Requirements: Output every line of the listing below as a Markdown table with the columns Row and Listing line. Skip blank lines, and leave out the pictures.
-------- Information shown
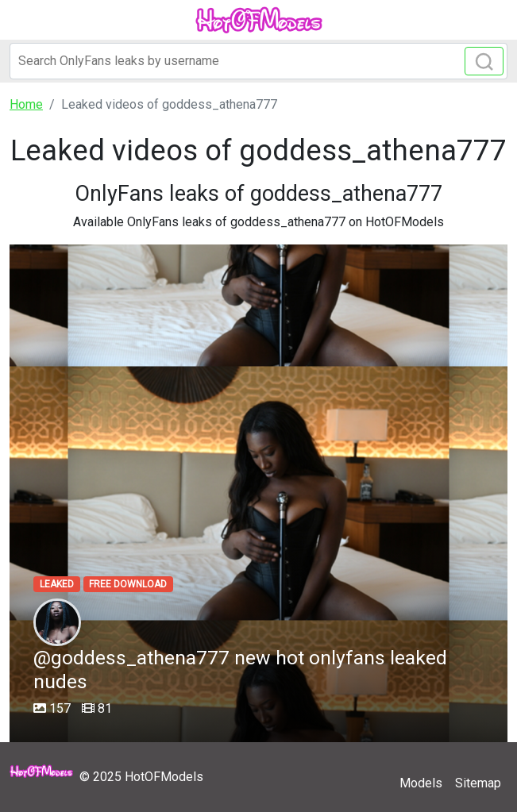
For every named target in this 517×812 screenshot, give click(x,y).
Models (421, 783)
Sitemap (478, 783)
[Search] (258, 61)
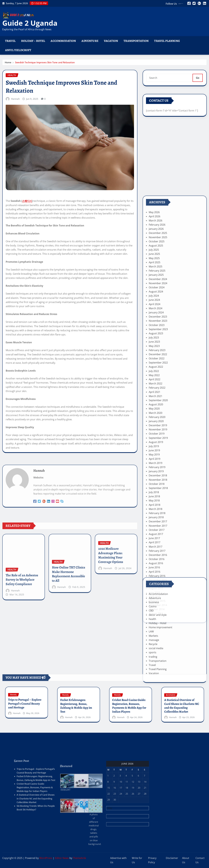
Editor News (62, 858)
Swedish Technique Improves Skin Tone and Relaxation (45, 64)
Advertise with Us (118, 860)
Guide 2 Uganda (30, 23)
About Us (185, 860)
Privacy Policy (152, 860)
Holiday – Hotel (33, 41)
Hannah (15, 250)
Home (8, 64)
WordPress (46, 858)
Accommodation (63, 41)
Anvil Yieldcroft (18, 50)
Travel (10, 41)
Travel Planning (167, 41)
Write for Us (137, 860)
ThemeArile (79, 858)
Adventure (90, 41)
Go (198, 85)
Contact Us (200, 860)
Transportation (136, 41)
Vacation (111, 41)
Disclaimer (172, 858)
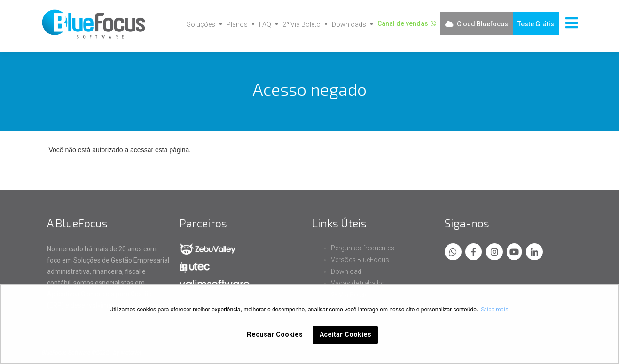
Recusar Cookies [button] (274, 334)
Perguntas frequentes (362, 248)
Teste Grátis (536, 24)
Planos (237, 24)
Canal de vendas (403, 23)
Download (346, 271)
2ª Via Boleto (301, 24)
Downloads (349, 24)
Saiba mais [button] (494, 310)
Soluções (201, 24)
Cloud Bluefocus (482, 24)
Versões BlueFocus (360, 260)
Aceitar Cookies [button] (345, 334)
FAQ (265, 24)
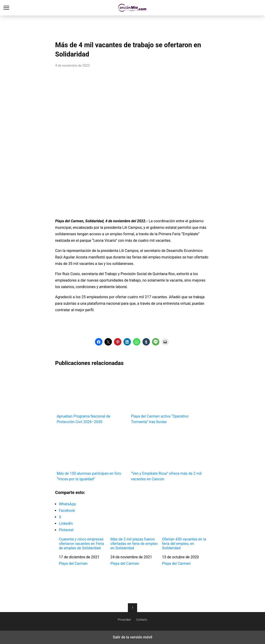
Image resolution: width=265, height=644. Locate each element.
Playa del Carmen (73, 564)
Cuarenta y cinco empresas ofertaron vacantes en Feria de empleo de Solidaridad (81, 544)
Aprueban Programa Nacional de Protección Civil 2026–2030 (92, 398)
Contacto (142, 620)
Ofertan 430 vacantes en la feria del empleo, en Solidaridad (184, 544)
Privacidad (124, 620)
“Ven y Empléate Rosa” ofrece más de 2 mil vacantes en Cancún (166, 455)
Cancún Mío (132, 8)
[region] (132, 27)
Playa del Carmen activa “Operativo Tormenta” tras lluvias (166, 398)
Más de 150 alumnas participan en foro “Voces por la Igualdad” (92, 455)
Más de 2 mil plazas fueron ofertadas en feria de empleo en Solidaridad (134, 544)
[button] (99, 342)
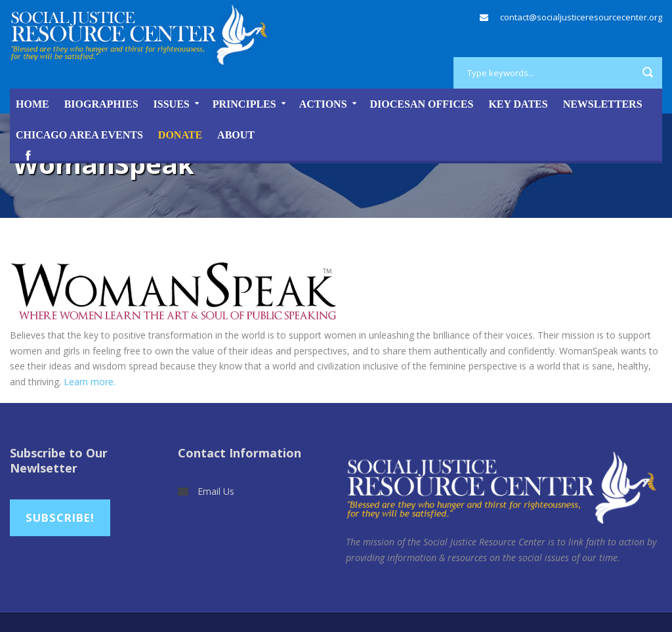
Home (32, 104)
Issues (171, 104)
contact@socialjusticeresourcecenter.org (581, 17)
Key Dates (518, 104)
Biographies (101, 104)
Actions (323, 104)
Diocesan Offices (422, 104)
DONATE (180, 135)
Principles (244, 104)
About (236, 135)
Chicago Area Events (79, 135)
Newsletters (602, 104)
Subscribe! (60, 517)
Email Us (216, 491)
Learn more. (89, 381)
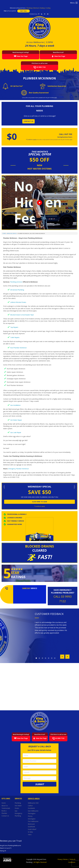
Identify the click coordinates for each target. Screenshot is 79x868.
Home (4, 234)
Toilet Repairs (15, 337)
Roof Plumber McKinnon (18, 348)
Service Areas (34, 799)
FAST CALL (24, 11)
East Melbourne (33, 811)
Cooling (48, 8)
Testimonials (6, 808)
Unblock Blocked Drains (18, 302)
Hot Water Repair (16, 420)
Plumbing (29, 8)
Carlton (30, 806)
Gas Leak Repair (16, 432)
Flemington (32, 813)
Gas (16, 811)
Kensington (32, 819)
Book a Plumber (4, 812)
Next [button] (67, 657)
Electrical (36, 8)
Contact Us (5, 816)
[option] (52, 628)
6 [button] (52, 658)
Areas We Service (12, 234)
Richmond (31, 824)
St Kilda (30, 832)
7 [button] (55, 658)
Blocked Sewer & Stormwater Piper (22, 315)
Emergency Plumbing (19, 814)
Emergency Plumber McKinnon (19, 469)
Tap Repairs (14, 327)
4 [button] (46, 658)
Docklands (32, 808)
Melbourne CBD (33, 803)
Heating (42, 8)
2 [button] (40, 658)
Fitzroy (30, 816)
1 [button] (36, 658)
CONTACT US (28, 121)
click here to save (40, 502)
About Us (5, 806)
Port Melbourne (33, 821)
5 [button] (49, 658)
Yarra (30, 835)
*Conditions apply (40, 506)
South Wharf (32, 829)
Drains (17, 808)
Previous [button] (62, 657)
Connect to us (33, 14)
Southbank (32, 827)
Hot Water (18, 806)
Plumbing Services (16, 282)
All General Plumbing (17, 290)
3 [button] (43, 658)
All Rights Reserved (40, 862)
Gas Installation (15, 405)
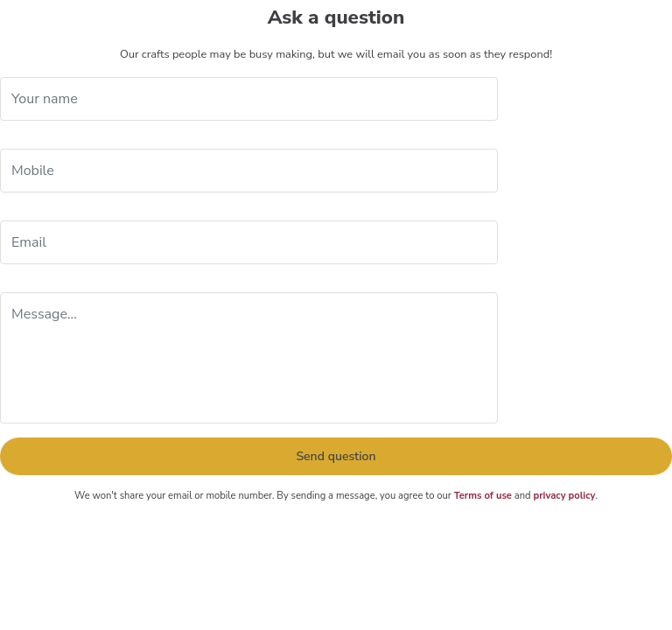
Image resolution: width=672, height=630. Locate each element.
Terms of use (483, 495)
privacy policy (564, 495)
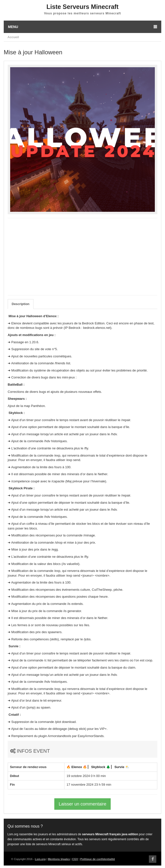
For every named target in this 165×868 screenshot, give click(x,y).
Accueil (13, 37)
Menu (82, 27)
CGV (75, 859)
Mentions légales (59, 859)
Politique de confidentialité (98, 859)
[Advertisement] (82, 257)
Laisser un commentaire (82, 804)
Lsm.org (40, 859)
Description (21, 304)
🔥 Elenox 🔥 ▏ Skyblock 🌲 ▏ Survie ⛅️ (98, 767)
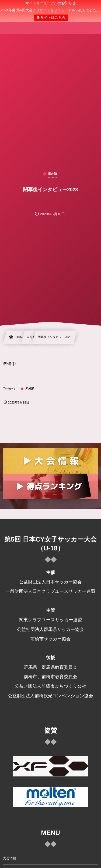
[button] (86, 7)
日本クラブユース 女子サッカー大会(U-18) (51, 14)
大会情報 (9, 858)
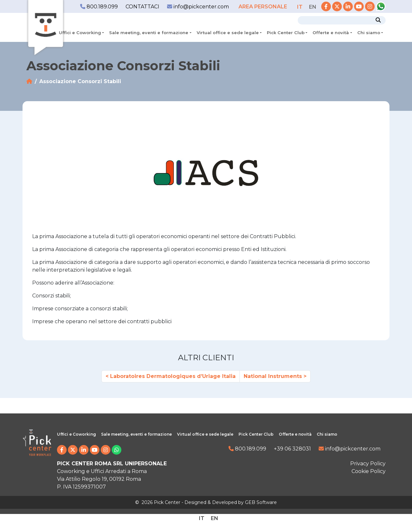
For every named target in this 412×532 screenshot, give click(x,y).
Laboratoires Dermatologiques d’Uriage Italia (173, 376)
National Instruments (273, 376)
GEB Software (261, 502)
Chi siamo (369, 33)
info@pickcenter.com (198, 6)
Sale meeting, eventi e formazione (149, 33)
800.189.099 (99, 6)
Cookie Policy (369, 471)
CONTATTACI (142, 6)
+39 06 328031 (292, 449)
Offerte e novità (331, 33)
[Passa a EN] (313, 7)
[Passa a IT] (300, 7)
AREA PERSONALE (263, 6)
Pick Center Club (286, 33)
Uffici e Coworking (80, 33)
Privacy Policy (368, 463)
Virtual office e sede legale (228, 33)
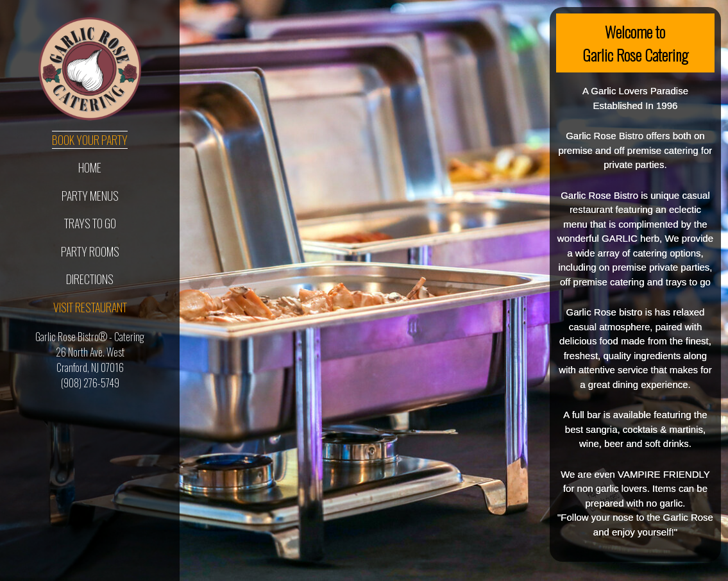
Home (90, 167)
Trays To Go (90, 223)
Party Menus (90, 196)
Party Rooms (90, 251)
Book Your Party (90, 140)
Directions (90, 279)
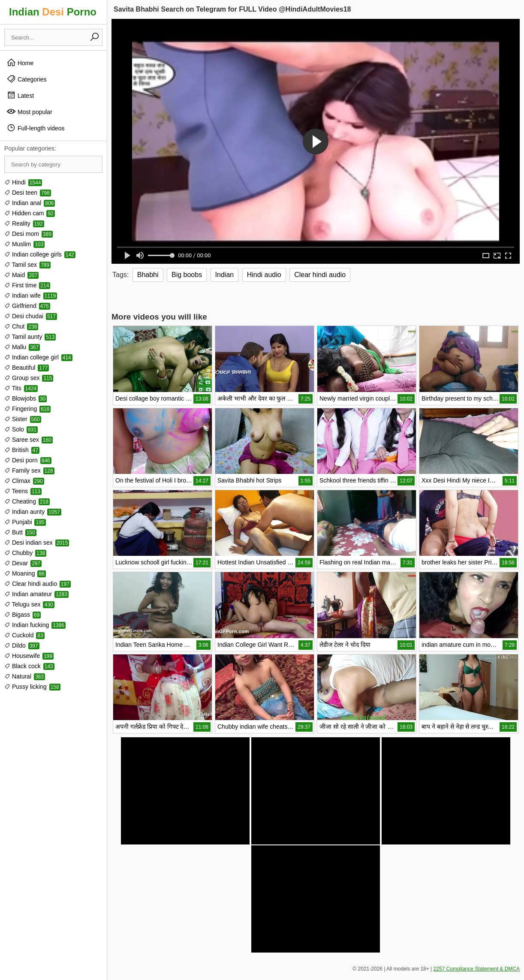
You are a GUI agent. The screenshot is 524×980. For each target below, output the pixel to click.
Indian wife (30, 296)
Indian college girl (38, 357)
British (22, 450)
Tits (21, 388)
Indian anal (30, 203)
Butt (20, 532)
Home (20, 63)
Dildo (22, 645)
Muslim (24, 244)
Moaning (25, 573)
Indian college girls (40, 254)
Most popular (29, 112)
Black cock (29, 666)
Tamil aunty (30, 337)
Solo (21, 429)
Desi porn (28, 460)
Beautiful (27, 368)
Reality (24, 223)
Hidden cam (30, 213)
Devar (23, 563)
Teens (23, 491)
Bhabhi (148, 274)
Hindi (23, 182)
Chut (21, 326)
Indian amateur (36, 594)
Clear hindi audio (37, 584)
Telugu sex (29, 604)
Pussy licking (32, 687)
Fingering (27, 409)
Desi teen (27, 193)
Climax (24, 481)
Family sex (29, 470)
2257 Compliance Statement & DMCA (476, 969)
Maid (21, 275)
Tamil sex (27, 265)
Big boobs (187, 274)
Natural (24, 676)
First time (27, 285)
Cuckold (24, 635)
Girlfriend (27, 306)
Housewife (29, 656)
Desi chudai (30, 316)
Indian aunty (33, 512)
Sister (23, 419)
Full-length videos (36, 128)
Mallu (22, 347)
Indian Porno (53, 12)
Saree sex (28, 440)
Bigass (22, 615)
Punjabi (25, 522)
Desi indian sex (36, 543)
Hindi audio (264, 274)
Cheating (27, 501)
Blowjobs (25, 398)
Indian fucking (35, 625)
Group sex (29, 378)
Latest (20, 95)
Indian (225, 274)
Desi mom (28, 234)
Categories (27, 79)
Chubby (25, 553)
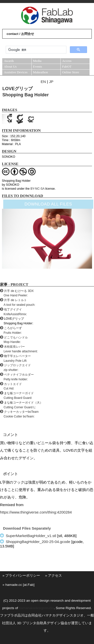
----------------
Result of this task:
| Row | Listing line |
|---|---|
| 1 | For every named target in this 517×812 screenshot, give click(x,y). |
| 2 | Models (421, 783) |
| 3 | Sitemap (478, 783) |
| 4 | [Search] (258, 61) |
| 5 | Editor News (62, 858) |
| 6 | Swedish Technique Improves Skin Tone and Relaxation (45, 64) |
| 7 | Advertise with Us (118, 860) |
| 8 | Guide 2 Uganda (30, 23) |
| 9 | About Us (185, 860) |
| 10 | Privacy Policy (152, 860) |
| 11 | Holiday – Hotel (33, 41) |
| 12 | Hannah (15, 250) |
| 13 | Home (8, 64) |
| 14 | WordPress (46, 858) |
| 15 | Accommodation (63, 41) |
| 16 | Anvil Yieldcroft (18, 50) |
| 17 | Travel (10, 41) |
| 18 | Travel Planning (167, 41) |
| 19 | Write for Us (137, 860) |
| 20 | ThemeArile (79, 858) |
| 21 | Adventure (90, 41) |
| 22 | Go (198, 85) |
| 23 | Contact Us (200, 860) |
| 24 | Transportation (136, 41) |
| 25 | Vacation (111, 41) |
| 26 | Disclaimer (172, 858) |
| 27 | Recusar Cookies [button] (274, 334) |
| 28 | Perguntas frequentes (362, 248) |
| 29 | Teste Grátis (536, 24) |
| 30 | Planos (237, 24) |
| 31 | Canal de vendas (403, 23) |
| 32 | Download (346, 271) |
| 33 | 2ª Via Boleto (301, 24) |
| 34 | Downloads (349, 24) |
| 35 | Saiba mais [button] (494, 310) |
| 36 | Soluções (201, 24) |
| 37 | Cloud Bluefocus (482, 24) |
| 38 | Versões BlueFocus (360, 260) |
| 39 | Aceitar Cookies [button] (345, 334) |
| 40 | FAQ (265, 24) |
| 41 | Image resolution: width=265, height=644. Locate each element. |
| 42 | Playa del Carmen (73, 564) |
| 43 | Cuarenta y cinco empresas ofertaron vacantes en Feria de empleo de Solidaridad (81, 544) |
| 44 | Aprueban Programa Nacional de Protección Civil 2026–2030 (92, 398) |
| 45 | Contacto (142, 620) |
| 46 | Ofertan 430 vacantes en la feria del empleo, en Solidaridad (184, 544) |
| 47 | Privacidad (124, 620) |
| 48 | “Ven y Empléate Rosa” ofrece más de 2 mil vacantes en Cancún (166, 455) |
| 49 | Cancún Mío (132, 8) |
| 50 | [region] (132, 27) |
| 51 | Playa del Carmen activa “Operativo Tormenta” tras lluvias (166, 398) |
| 52 | Más de 150 alumnas participan en foro “Voces por la Igualdad” (92, 455) |
| 53 | Más de 2 mil plazas fueron ofertadas en feria de empleo en Solidaridad (134, 544) |
| 54 | [button] (99, 342) |
| 55 | Home (32, 104) |
| 56 | Issues (171, 104) |
| 57 | contact@socialjusticeresourcecenter.org (581, 17) |
| 58 | Key Dates (518, 104) |
| 59 | Biographies (101, 104) |
| 60 | Actions (323, 104) |
| 61 | Diocesan Offices (422, 104) |
| 62 | DONATE (180, 135) |
| 63 | Principles (244, 104) |
| 64 | About (236, 135) |
| 65 | Chicago Area Events (79, 135) |
| 66 | Newsletters (602, 104) |
| 67 | Subscribe! (60, 517) |
| 68 | Email Us (216, 491) |
| 69 | Learn more. (89, 381) |
| 70 | Identify the click coordinates for each target. Screenshot is 79x868. |
| 71 | Home (4, 234) |
| 72 | Toilet Repairs (15, 337) |
| 73 | Roof Plumber McKinnon (18, 348) |
| 74 | Service Areas (34, 799) |
| 75 | FAST CALL (24, 11) |
| 76 | East Melbourne (33, 811) |
| 77 | Cooling (48, 8) |
| 78 | Testimonials (6, 808) |
| 79 | Unblock Blocked Drains (18, 302) |
| 80 | Hot Water Repair (16, 420) |
| 81 | Plumbing (29, 8) |
| 82 | Carlton (30, 806) |
| 83 | Gas Leak Repair (16, 432) |
| 84 | Flemington (32, 813) |
| 85 | Gas (16, 811) |
| 86 | Kensington (32, 819) |
| 87 | Book a Plumber (4, 812) |
| 88 | Next [button] (67, 657) |
| 89 | Electrical (36, 8) |
| 90 | Contact Us (5, 816) |
| 91 | [option] (52, 628) |
| 92 | 6 [button] (52, 658) |
| 93 | Areas We Service (12, 234) |
| 94 | Richmond (31, 824) |
| 95 | St Kilda (30, 832) |
| 96 | 7 [button] (55, 658) |
| 97 | Blocked Sewer & Stormwater Piper (22, 315) |
| 98 | Emergency Plumbing (19, 814) |
| 99 | Emergency Plumber McKinnon (19, 469) |
| 100 | Tap Repairs (14, 327) |
| 101 | 4 [button] (46, 658) |
| 102 | Docklands (32, 808) |
| 103 | Melbourne CBD (33, 803) |
| 104 | Heating (42, 8) |
| 105 | 2 [button] (40, 658) |
| 106 | Fitzroy (30, 816) |
| 107 | 1 [button] (36, 658) |
| 108 | CONTACT US (28, 121) |
| 109 | click here to save (40, 502) |
| 110 | About Us (5, 806) |
| 111 | Port Melbourne (33, 821) |
| 112 | 5 [button] (49, 658) |
| 113 | Yarra (30, 835) |
| 114 | *Conditions apply (40, 506) |
| 115 | South Wharf (32, 829) |
| 116 | Drains (17, 808) |
| 117 | Previous [button] (62, 657) |
| 118 | Connect to us (33, 14) |
| 119 | Southbank (32, 827) |
| 120 | Hot Water (18, 806) |
| 121 | Plumbing Services (16, 282) |
| 122 | All General Plumbing (17, 290) |
| 123 | 3 [button] (43, 658) |
| 124 | All Rights Reserved (40, 862) |
| 125 | Gas Installation (15, 405) |
| 126 | Image resolution: width=672, height=630. Locate each element. |
| 127 | Terms of use (483, 495) |
| 128 | privacy policy (564, 495) |
| 129 | For every named target in this 165×868 screenshot, give click(x,y). |
| 130 | Accueil (13, 37) |
| 131 | Menu (82, 27) |
| 132 | CGV (75, 859) |
| 133 | Mentions légales (59, 859) |
| 134 | Politique de confidentialité (98, 859) |
| 135 | [Advertisement] (82, 257) |
| 136 | Laisser un commentaire (82, 804) |
| 137 | Lsm.org (40, 859) |
| 138 | Description (21, 304) |
| 139 | 🔥 Elenox 🔥 ▏ Skyblock 🌲 ▏ Survie ⛅️ (98, 767) |
| 140 | [button] (86, 7) |
| 141 | 日本クラブユース 女子サッカー大会(U-18) (51, 14) |
| 142 | 大会情報 (9, 858) |
| 143 | For every named target in this 412×532 screenshot, give click(x,y). |
| 144 | Laboratoires Dermatologiques d’Uriage Italia (173, 376) |
| 145 | National Instruments (273, 376) |
| 146 | GEB Software (261, 502) |
| 147 | Chi siamo (369, 33) |
| 148 | info@pickcenter.com (198, 6) |
| 149 | Sale meeting, eventi e formazione (149, 33) |
| 150 | 800.189.099 (99, 6) |
| 151 | Cookie Policy (369, 471) |
| 152 | CONTATTACI (142, 6) |
| 153 | +39 06 328031 (292, 449) |
| 154 | Offerte e novità (331, 33) |
| 155 | [Passa a EN] (313, 7) |
| 156 | [Passa a IT] (300, 7) |
| 157 | AREA PERSONALE (263, 6) |
| 158 | Pick Center Club (286, 33) |
| 159 | Uffici e Coworking (80, 33) |
| 160 | Privacy Policy (368, 463) |
| 161 | Virtual office e sede legale (228, 33) |
| 162 | Home (90, 167) |
| 163 | Trays To Go (90, 223) |
| 164 | Party Menus (90, 196) |
| 165 | Party Rooms (90, 251) |
| 166 | Book Your Party (90, 140) |
| 167 | Directions (90, 279) |
| 168 | You are a GUI agent. The screenshot is 524×980. For each target below, output the pixel to click. |
| 169 | Indian wife (30, 296) |
| 170 | Indian college girl (38, 357) |
| 171 | British (22, 450) |
| 172 | Tits (21, 388) |
| 173 | Indian anal (30, 203) |
| 174 | Butt (20, 532) |
| 175 | Home (20, 63) |
| 176 | Dildo (22, 645) |
| 177 | Muslim (24, 244) |
| 178 | Moaning (25, 573) |
| 179 | Indian college girls (40, 254) |
| 180 | Most popular (29, 112) |
| 181 | Black cock (29, 666) |
| 182 | Tamil aunty (30, 337) |
| 183 | Solo (21, 429) |
| 184 | Desi porn (28, 460) |
| 185 | Beautiful (27, 368) |
| 186 | Reality (24, 223) |
| 187 | Hidden cam (30, 213) |
| 188 | Devar (23, 563) |
| 189 | Teens (23, 491) |
| 190 | Bhabhi (148, 274) |
| 191 | Hindi (23, 182) |
| 192 | Chut (21, 326) |
| 193 | Indian amateur (36, 594) |
| 194 | Clear hindi audio (37, 584) |
| 195 | Telugu sex (29, 604) |
| 196 | Pussy licking (32, 687) |
| 197 | Fingering (27, 409) |
| 198 | Desi teen (27, 193) |
| 199 | Climax (24, 481) |
| 200 | Family sex (29, 470) |
| 201 | 2257 Compliance Statement & DMCA (476, 969) |
| 202 | Maid (21, 275) |
| 203 | Tamil sex (27, 265) |
| 204 | Big boobs (187, 274) |
| 205 | Natural (24, 676) |
| 206 | First time (27, 285) |
| 207 | Cuckold (24, 635) |
| 208 | Girlfriend (27, 306) |
| 209 | Housewife (29, 656) |
| 210 | Desi chudai (30, 316) |
| 211 | Indian aunty (33, 512) |
| 212 | Sister (23, 419) |
| 213 | Full-length videos (36, 128) |
| 214 | Mallu (22, 347) |
| 215 | Indian Porno (53, 12) |
| 216 | Saree sex (28, 440) |
| 217 | Bigass (22, 615) |
| 218 | Punjabi (25, 522) |
| 219 | Desi indian sex (36, 543) |
| 220 | Hindi audio (264, 274) |
| 221 | Cheating (27, 501) |
| 222 | Blowjobs (25, 398) |
| 223 | Indian fucking (35, 625) |
| 224 | Group sex (29, 378) |
| 225 | Latest (20, 95) |
| 226 | Indian (225, 274) |
| 227 | Desi mom (28, 234) |
| 228 | Categories (27, 79) |
| 229 | Chubby (25, 553) |